WHAT TO DO -> Reproduce the text lines of the data below verbatim, omitting the pictures.

EXERCISE MATERIALS ->
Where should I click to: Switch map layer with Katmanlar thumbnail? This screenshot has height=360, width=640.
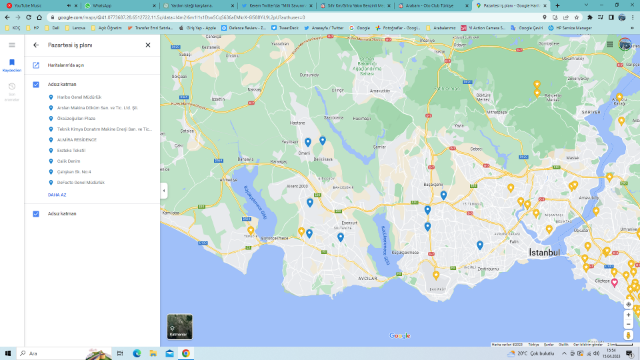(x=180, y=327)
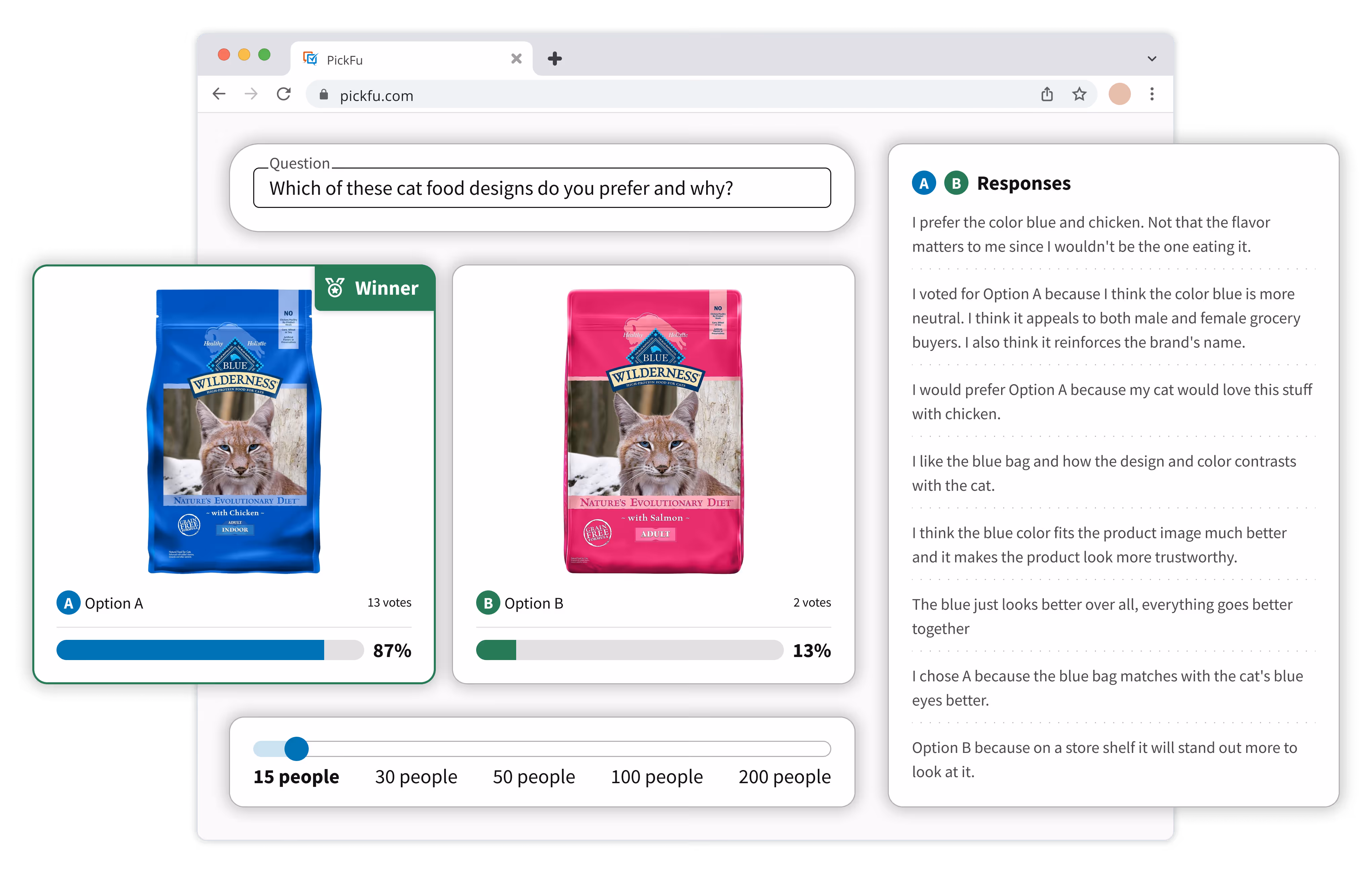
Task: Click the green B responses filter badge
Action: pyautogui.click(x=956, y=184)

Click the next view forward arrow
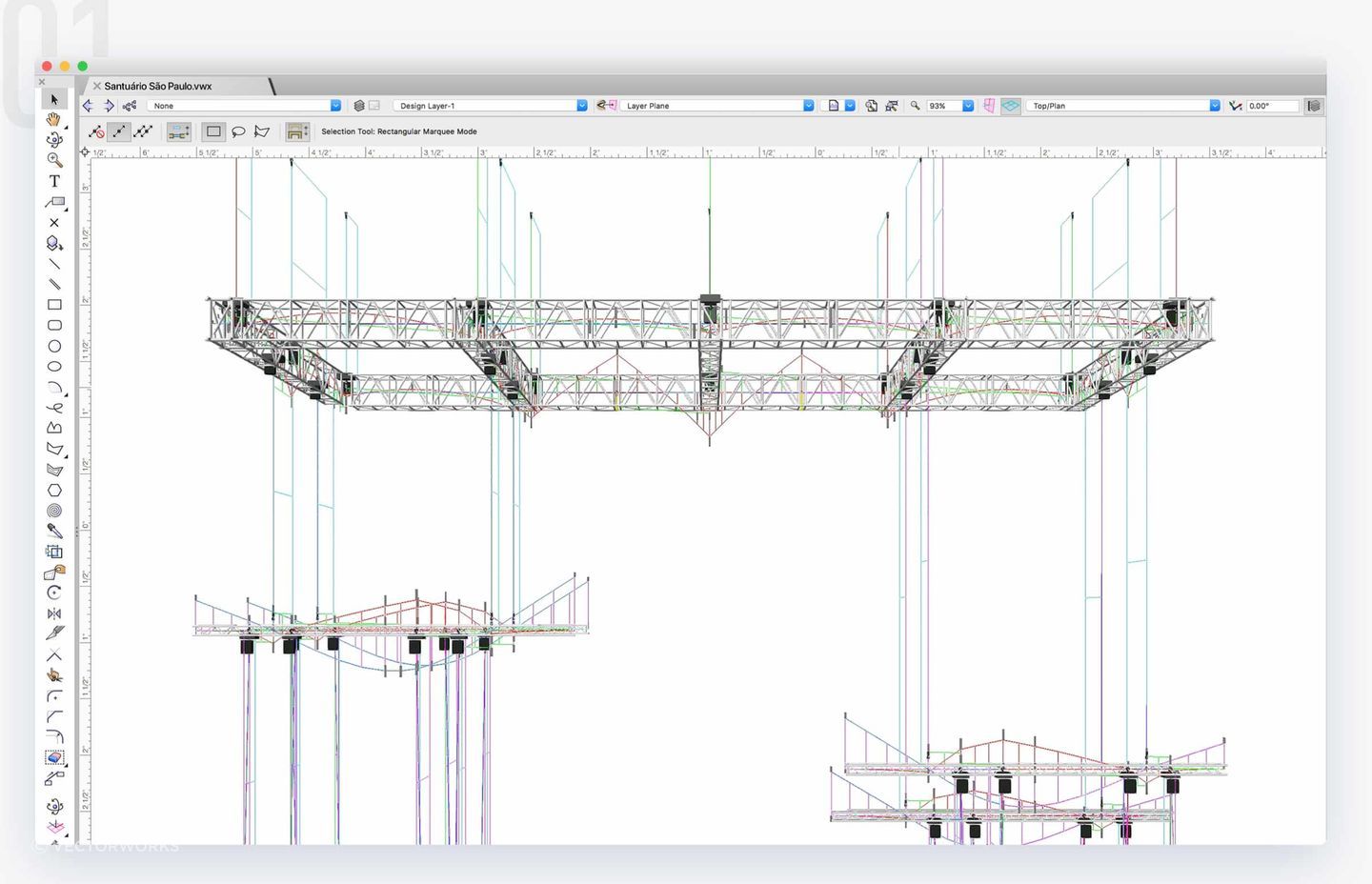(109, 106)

WORKED ANSWER ->
Where should I click to: Switch map layer with Katmanlar thumbnail? This screenshot has height=360, width=640.
(x=180, y=327)
Task: Click the green B responses filter badge
Action: pyautogui.click(x=956, y=184)

Click the next view forward arrow
(109, 106)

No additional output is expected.